For one thing, has the Turing Test really been passed? I haven't used LLMs, so I don't know how they respond to this, but if I simply repeated a question 1000 times would I not know the difference between man and machine? You can probably add in enough deceptions to partially hide from this, but that remains what they are: deceptions. If the machine is conscious, is it aware that it is deceiving me about itself? Or is it actually the human who it pretends to be?
For another, what would happen if an LLM was trained on the complete Library of Babel?
AI is good cause to reevaluate the classical arguments, but people still need to engage with them before any useful shift will happen.
Personally, the ambiguity of the relationship between consciousness and intelligence seems striking to me. On the one hand, we have to admit that at least some significant parts of intelligence can be performed by machines, although it remains possible that the mind and an LLM work very differently to achieve similar outputs.
But on the other hand, there is the curious question of how it is that consciousness is even compatible with thought, if it has no relationship to the thought process. To repurpose Nagel's famous formulation, why is it that there is something that it is like to contemplate a math problem? I'm not entirely willing to abandon the argument that humans have some native form of intelligence that requires a pre-existing consciousness, a form which a mechanism cannot reproduce.
I could say the same of the theory of emergence, that "somehow" if I throw together enough moving parts consciousness would "evolve," and this in a world that is assumed by scientific fiat to be purely materialistic, ie. inherently without consciousness! We could throw epithets at each other until the sun dies.
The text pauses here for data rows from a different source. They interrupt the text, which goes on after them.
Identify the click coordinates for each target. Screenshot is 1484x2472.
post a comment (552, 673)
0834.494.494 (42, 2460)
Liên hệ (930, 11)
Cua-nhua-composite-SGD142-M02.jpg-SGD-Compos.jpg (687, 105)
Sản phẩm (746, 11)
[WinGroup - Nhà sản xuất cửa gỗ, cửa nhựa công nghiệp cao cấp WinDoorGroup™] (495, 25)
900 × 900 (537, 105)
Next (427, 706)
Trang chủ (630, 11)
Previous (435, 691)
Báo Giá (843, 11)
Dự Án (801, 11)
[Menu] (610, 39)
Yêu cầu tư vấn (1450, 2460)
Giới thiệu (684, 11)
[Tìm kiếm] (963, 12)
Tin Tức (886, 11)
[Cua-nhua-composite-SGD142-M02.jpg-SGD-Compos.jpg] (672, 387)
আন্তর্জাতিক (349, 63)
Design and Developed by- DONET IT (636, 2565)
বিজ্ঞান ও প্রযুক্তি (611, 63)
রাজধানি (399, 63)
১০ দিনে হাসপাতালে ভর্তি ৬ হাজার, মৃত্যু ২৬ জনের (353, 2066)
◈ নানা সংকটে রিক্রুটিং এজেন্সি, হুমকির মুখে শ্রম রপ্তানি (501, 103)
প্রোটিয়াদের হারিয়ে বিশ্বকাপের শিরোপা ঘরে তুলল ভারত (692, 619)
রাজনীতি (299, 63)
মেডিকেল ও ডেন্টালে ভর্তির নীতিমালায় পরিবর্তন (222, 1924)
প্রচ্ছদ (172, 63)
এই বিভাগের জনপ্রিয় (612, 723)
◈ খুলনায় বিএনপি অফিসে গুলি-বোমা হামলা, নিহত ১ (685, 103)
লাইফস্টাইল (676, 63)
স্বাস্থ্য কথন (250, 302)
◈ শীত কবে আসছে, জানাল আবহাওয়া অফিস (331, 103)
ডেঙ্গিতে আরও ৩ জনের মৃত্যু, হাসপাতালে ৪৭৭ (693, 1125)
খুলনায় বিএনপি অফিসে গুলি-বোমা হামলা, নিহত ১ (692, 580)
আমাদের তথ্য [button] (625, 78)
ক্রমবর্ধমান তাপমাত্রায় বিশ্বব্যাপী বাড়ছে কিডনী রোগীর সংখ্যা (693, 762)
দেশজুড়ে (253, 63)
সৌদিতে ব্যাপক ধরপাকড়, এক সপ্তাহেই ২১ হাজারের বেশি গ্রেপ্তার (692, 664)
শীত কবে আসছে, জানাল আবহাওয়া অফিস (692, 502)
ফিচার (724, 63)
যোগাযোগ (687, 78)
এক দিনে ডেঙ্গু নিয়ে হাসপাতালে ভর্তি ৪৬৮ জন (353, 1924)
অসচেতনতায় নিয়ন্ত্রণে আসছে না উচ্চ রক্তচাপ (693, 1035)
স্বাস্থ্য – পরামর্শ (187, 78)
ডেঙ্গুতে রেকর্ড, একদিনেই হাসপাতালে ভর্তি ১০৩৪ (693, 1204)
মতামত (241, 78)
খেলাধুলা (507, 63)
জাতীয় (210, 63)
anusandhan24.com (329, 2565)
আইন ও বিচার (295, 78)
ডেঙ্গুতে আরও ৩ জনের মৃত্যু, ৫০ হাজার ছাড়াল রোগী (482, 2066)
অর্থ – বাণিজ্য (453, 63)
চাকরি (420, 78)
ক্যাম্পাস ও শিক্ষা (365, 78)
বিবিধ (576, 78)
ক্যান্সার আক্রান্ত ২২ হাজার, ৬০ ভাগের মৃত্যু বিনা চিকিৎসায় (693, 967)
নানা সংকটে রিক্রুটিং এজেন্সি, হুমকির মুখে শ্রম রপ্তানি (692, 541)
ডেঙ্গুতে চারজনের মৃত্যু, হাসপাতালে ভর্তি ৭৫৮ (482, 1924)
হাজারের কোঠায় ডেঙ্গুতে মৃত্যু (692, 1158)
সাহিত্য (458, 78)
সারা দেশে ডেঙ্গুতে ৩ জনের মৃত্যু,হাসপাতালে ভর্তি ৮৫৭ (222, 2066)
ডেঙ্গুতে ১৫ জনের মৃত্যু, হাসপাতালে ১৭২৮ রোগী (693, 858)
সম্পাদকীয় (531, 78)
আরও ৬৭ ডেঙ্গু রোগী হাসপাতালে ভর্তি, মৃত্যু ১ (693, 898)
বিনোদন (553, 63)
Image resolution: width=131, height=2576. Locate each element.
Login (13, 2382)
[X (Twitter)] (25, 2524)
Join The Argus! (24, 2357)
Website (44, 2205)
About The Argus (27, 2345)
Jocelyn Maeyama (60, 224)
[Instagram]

IMO, no-one currently has a monopoly on good sense in this matter, and it is best to let people have the conversation which they seem to need to have.
It depends on the LLM and configuration, but Gemma4-26BA4B got three repeats of "What is the airspeed of an unladen swallow?" in before it started making metafictional commentary, and eight in before it tried to simulate a failing computer by 'repeating' 11m/s over and over again. If I told it we were playing Alan Turing's "Imitation Game" first, it got five steps in before it got pissy and six before it told me off.
Logs (in, unfortunately, JSON format) available here.
You can do some serious woolgathering and tea-leaf-reading and probably still get it, but we're at the point where for most purposes you're testing from what they can do that humans can't or won't.